In literature review, collaboration is broadly identified as working with others toward achieving a common goal [22, 39, 57]. Partners should agree upon common goals for working together and partnership. Heatley and Kruske study on maternal care professions, where achieving healthy outcome for mothers and infants was considered their common goal [39]. Although focusing on a common goal is part of a collaborative approach [58] that enhances use of different pretexts [12, 59], what was observed in the present field study was a common goal among nurses in a ward and not among different disciplines, like physicians. Moreover, participants in this study considered patients as a team member and they assume respecting their rights as their duty. However, in the literature, interestingly, less attention has been paid to recipients or those who benefit from the results of collaboration [20], and no one has made a serious effort to explain how patients are supposed to integrate into the care team.
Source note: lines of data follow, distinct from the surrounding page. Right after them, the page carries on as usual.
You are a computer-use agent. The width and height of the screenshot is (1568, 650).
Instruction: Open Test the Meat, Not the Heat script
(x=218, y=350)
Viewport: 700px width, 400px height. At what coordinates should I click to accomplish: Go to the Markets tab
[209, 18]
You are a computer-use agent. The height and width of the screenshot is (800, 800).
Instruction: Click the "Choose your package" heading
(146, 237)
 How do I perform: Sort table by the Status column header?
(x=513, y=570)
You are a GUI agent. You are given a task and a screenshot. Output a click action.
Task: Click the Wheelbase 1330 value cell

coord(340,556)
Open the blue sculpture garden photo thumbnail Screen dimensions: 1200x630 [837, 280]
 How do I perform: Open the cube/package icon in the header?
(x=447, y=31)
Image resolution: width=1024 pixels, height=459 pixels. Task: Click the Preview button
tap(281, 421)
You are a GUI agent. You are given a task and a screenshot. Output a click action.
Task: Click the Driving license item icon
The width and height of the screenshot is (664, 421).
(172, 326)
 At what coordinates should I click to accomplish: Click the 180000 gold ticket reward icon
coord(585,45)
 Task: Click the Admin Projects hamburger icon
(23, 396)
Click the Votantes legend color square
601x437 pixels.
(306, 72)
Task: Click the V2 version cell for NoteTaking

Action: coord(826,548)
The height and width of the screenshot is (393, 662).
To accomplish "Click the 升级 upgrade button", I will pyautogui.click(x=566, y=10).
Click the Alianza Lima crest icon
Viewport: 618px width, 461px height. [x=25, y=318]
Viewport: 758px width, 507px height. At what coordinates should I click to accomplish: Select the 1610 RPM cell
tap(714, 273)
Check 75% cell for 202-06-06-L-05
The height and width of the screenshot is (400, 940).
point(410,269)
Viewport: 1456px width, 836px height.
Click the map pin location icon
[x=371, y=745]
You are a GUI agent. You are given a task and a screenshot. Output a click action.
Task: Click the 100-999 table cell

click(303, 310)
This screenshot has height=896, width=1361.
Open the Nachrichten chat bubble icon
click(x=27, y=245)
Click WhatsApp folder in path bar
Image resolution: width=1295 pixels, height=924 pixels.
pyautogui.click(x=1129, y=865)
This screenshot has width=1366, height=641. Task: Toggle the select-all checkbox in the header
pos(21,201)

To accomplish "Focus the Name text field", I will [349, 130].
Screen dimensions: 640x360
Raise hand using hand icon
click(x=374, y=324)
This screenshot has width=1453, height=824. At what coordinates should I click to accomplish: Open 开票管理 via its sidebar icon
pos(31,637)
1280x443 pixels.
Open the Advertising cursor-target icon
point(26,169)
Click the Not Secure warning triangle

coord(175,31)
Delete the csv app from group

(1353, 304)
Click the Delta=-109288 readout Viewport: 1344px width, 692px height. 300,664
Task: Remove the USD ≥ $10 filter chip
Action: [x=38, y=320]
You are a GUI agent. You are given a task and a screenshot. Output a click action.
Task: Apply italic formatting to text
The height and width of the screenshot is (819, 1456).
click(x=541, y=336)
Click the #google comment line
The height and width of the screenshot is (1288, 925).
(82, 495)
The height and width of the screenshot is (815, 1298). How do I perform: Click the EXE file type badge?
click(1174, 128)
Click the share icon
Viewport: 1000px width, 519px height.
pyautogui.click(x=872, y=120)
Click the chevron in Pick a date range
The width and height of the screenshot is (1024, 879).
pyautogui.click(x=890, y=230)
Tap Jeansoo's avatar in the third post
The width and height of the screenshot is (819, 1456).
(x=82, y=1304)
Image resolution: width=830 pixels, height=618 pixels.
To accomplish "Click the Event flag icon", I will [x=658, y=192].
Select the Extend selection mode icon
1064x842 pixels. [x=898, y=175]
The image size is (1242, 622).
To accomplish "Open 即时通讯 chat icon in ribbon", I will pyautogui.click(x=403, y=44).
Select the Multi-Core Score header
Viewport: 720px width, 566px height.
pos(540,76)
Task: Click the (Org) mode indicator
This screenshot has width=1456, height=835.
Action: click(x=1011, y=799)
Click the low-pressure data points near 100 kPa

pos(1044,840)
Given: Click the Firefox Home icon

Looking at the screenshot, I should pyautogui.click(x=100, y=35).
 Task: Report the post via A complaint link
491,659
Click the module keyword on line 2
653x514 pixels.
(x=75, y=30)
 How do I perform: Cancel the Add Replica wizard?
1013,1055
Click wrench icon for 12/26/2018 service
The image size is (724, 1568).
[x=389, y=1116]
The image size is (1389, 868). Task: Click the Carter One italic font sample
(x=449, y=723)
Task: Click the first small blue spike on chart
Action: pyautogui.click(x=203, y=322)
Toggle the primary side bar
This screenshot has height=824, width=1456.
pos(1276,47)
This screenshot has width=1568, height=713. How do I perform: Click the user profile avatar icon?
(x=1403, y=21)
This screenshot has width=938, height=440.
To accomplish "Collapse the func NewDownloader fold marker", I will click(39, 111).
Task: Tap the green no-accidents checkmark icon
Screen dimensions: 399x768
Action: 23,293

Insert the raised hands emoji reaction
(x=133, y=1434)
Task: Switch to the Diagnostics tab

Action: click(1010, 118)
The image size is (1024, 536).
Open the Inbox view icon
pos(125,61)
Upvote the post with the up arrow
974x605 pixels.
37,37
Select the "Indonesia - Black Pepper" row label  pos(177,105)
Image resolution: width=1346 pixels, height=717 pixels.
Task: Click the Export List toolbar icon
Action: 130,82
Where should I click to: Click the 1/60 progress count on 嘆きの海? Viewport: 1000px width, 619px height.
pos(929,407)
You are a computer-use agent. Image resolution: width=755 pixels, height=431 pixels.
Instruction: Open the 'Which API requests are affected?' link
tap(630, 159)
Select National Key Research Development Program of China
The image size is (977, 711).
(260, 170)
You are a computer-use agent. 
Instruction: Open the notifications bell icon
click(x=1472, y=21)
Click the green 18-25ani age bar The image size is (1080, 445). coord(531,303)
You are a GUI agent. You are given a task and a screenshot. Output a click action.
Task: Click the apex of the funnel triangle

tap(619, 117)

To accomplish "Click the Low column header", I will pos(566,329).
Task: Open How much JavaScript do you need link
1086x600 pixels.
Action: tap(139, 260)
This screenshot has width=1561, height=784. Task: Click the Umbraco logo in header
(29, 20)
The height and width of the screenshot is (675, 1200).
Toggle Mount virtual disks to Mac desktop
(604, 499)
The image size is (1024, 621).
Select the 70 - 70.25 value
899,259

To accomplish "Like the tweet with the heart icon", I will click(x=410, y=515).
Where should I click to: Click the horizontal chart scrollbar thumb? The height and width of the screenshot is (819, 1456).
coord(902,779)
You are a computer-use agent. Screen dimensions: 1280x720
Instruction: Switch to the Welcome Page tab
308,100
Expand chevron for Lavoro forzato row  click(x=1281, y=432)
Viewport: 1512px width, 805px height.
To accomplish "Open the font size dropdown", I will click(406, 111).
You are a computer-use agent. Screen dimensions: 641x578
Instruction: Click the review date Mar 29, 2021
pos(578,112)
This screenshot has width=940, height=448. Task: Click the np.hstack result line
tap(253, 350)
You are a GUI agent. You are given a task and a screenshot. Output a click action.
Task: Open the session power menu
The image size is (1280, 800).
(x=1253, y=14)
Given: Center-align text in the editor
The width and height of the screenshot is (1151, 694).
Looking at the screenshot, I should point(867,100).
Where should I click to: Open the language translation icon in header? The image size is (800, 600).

Despite the fact that patients are the pinnacle of collaborative care [12], maximum involvement of patients and their families is a key part of an interdisciplinary collaboration and patient-oriented care is the basis of the interdisciplinary care, which the Canadian Ministry of Health describes as collaborative action in patient-oriented form [29].

8. Conclusion

It is clear that collaboration is a key strategy for improvement, problem solving, and innovation in the health system; therefore, a critical first step is developing a clear understanding of it as a concept and understanding its characteristics, which is what the participants in this study mentioned based on their experiences in a real context. The results of this study confirm the results of other studies which can help make the concept clear and disambiguate it. Themes and subthemes obtained can provide health workers, service providers, policy makers, and teachers with a broad vision to overcome obstacles of collaboration, leading to a more fruitful nursing profession and opportunity for providing better practice. Study results can be used to develop collaboration theories and measuring tools.

9. Limitations

As in other qualitative studies, one of the limitations of the present study is generalizability of results. Accordingly, maximum effort was made to improve rigor of data. Restricted field of study to teaching hospitals was another limitation, and it is recommended that, in future studies, experiences of people from nonteaching hospitals should be considered.

Acknowledgments

This paper is part of nursing Ph.D. thesis entitled “collaboration between nurses.” Authors wish to express their thanks to all of the nurses, whose contribution enabled the production of this paper. Also the authors wish to acknowledge Tabriz University of Medical Sciences for funding this project and for providing field of study. This study was supported by Tabriz University of Medical Sciences (Grant no. 91-11-2-91191).

Ethical Approval

The present study was approved by the Ethics Committee of Tabriz University of Medical Sciences (Grant no. 91191), Iran. All participants provided informed consent for voluntary participation in the study. Data were stored on a password-protected private computer at the researcher’s office. All documents such as hardcopy records and interview materials were securely stored.

Conflict of Interests

The authors declare that they have no competing interests.

Authors’ Contribution

V. Zamanzadeh, L. Valizadeh, A. Irajpour, and M. Shohani contributed to study design. M. Shohani helped in data collection. M. Shohani, V. Zamanzadeh, and L. Valizadeh participated in data analysis. M. Shohani, V. Zamanzadeh wrote the paper.